Tommy Wideawake

We were sitting round the fire, in the study—five men, all of us middle-aged and sober-minded, four of us bachelors, one a widower.
And it was he who spoke, with an anxious light in his grey eyes, and two thoughtful wrinkles at the bridge of his military nose.
Tommy, he observed, Tommy is not an ordinary boy.

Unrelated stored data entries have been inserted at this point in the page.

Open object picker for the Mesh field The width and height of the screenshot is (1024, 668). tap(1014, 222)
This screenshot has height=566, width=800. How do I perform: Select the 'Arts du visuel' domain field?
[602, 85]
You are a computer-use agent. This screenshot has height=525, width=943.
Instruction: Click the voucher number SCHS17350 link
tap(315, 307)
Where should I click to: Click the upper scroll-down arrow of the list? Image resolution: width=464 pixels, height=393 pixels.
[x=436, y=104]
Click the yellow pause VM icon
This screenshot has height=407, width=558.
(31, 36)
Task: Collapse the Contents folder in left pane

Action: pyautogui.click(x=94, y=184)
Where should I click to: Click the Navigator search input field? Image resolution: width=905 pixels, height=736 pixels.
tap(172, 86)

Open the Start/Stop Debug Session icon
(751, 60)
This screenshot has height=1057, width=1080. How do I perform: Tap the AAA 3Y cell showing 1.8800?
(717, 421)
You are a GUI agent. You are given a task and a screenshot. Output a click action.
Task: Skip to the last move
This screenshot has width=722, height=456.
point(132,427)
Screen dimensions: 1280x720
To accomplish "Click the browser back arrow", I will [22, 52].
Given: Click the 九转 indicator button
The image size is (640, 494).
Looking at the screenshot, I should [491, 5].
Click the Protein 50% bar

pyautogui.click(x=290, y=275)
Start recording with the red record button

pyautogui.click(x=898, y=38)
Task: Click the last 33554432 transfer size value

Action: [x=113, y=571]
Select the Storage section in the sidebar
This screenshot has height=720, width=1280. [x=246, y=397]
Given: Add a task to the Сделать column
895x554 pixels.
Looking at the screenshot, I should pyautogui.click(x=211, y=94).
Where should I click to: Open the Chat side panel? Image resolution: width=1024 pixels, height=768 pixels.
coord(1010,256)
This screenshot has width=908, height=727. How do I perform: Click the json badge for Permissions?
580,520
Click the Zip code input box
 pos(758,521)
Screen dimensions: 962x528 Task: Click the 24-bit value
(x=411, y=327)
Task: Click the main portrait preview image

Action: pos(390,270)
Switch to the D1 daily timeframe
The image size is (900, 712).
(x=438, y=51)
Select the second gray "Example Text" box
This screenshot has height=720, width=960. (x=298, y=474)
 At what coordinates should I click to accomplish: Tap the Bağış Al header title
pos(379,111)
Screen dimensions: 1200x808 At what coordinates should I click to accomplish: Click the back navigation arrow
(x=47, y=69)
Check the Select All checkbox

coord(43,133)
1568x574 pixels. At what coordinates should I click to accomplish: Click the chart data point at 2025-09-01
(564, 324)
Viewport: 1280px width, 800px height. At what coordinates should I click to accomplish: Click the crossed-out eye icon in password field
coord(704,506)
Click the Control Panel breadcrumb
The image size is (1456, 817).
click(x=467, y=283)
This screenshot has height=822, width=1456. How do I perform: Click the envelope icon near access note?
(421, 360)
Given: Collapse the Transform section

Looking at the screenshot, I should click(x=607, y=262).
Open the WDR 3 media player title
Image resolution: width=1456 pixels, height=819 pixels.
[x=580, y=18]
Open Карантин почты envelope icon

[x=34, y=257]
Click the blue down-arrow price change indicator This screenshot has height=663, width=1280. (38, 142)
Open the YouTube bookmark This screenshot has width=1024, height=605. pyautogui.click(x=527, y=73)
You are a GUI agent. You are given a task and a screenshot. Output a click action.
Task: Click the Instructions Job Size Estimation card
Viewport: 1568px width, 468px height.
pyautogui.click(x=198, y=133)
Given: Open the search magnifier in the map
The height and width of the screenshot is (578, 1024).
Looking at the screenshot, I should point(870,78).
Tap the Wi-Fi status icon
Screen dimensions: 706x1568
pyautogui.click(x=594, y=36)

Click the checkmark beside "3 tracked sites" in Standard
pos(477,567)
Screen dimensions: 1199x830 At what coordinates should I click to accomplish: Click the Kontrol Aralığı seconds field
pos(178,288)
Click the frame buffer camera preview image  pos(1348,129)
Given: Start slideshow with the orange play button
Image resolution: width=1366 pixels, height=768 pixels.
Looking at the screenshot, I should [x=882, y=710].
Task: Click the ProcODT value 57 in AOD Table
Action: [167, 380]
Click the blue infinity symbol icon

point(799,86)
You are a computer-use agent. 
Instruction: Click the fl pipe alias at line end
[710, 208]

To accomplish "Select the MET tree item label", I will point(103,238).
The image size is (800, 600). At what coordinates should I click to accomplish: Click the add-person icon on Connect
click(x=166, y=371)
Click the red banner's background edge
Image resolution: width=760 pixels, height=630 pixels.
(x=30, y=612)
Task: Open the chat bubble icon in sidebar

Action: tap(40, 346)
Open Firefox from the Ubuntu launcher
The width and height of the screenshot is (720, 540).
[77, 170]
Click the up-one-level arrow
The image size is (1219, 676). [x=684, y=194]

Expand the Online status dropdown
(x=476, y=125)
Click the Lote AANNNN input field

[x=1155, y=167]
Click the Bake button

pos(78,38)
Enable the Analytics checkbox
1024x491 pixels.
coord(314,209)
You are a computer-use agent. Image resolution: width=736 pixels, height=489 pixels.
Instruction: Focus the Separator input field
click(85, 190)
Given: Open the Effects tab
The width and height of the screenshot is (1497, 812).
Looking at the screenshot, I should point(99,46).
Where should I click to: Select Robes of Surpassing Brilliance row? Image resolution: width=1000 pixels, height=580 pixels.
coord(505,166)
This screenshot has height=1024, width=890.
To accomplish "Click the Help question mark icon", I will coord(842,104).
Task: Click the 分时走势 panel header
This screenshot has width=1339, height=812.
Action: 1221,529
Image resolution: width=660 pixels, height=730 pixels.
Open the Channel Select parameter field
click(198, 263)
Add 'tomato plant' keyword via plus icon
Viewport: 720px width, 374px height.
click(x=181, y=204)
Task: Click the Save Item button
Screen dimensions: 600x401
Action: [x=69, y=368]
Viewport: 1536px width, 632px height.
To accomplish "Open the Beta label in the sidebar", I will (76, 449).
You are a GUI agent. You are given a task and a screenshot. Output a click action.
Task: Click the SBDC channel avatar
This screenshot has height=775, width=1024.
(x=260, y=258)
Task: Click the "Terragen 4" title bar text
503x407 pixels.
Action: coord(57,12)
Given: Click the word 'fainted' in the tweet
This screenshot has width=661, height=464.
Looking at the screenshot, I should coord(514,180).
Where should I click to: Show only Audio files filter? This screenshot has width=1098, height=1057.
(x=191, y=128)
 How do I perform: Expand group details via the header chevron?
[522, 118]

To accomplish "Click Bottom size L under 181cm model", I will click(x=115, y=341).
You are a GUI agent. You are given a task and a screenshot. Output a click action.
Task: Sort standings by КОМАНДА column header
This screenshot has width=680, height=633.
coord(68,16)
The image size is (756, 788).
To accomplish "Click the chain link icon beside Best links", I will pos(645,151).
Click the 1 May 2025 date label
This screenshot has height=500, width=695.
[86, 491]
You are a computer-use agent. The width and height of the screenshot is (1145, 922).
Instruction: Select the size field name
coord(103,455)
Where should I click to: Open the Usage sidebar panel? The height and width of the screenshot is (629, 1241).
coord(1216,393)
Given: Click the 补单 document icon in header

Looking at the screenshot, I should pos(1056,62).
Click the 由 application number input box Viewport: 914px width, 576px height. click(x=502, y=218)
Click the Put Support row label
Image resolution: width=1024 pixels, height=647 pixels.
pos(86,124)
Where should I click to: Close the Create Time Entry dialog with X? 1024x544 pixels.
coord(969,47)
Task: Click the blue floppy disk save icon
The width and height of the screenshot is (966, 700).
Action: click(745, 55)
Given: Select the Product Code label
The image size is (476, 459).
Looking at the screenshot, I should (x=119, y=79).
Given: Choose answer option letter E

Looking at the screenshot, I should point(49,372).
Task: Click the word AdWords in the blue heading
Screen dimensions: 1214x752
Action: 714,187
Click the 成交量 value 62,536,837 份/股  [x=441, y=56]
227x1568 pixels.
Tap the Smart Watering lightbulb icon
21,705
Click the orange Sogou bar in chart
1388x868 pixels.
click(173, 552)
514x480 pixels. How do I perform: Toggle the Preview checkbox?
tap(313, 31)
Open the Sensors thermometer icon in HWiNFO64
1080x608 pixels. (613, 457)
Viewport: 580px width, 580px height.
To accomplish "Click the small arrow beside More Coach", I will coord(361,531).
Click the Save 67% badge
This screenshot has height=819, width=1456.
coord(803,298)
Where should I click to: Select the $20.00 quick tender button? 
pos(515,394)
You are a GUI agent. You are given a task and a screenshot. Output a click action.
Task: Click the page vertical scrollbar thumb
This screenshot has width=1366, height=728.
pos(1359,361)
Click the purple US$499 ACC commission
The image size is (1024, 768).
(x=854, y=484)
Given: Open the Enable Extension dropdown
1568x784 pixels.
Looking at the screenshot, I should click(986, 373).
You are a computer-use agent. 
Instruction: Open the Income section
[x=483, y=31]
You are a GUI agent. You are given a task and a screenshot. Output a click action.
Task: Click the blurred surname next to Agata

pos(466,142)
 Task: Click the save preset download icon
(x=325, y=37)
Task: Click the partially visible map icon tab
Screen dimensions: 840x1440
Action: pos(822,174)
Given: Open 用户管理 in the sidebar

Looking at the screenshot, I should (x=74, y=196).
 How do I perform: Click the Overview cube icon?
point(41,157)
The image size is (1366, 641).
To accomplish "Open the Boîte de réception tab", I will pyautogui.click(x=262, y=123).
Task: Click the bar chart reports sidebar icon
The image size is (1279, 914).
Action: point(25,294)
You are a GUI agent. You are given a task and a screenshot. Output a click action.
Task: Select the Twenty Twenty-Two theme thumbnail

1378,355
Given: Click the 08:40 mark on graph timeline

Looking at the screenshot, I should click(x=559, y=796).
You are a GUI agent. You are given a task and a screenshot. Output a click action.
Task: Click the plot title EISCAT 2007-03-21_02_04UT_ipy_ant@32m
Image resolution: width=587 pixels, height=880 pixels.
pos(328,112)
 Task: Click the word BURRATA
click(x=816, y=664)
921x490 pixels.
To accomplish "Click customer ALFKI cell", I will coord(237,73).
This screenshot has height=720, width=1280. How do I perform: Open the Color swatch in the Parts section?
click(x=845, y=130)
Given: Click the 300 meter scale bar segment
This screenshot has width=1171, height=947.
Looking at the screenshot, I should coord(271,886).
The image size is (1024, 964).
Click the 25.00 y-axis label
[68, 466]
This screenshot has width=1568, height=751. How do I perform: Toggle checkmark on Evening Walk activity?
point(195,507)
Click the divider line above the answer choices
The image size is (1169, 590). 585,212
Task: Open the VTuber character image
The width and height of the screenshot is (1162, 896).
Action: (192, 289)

We were silent, and I could see the doctor's lips twitching beneath his moustache, as he gazed hard into the fire, and sucked at his cigar. The colonel knocked the ashes out of his pipe, and resumed:
I suppose, he said, that it is a comparatively unusual circumstance to find five men, unrelated by birth or marriage, who, having been friends at school and college and having reached years of maturity, find themselves resident in the same village, with that early friendship not merely still existent, but, if I may say so, stronger than ever.
We nodded.
It is unusual, observed the vicar.
As you know, proceeded the colonel, a little laboriously, for he was a poor conversationalist, the calls of my profession have forbidden me, of late years, to enjoy as much of your company as I could have wished—and now, after a very pleasant winter together, I must once again take the Eastern trail for an indefinite period.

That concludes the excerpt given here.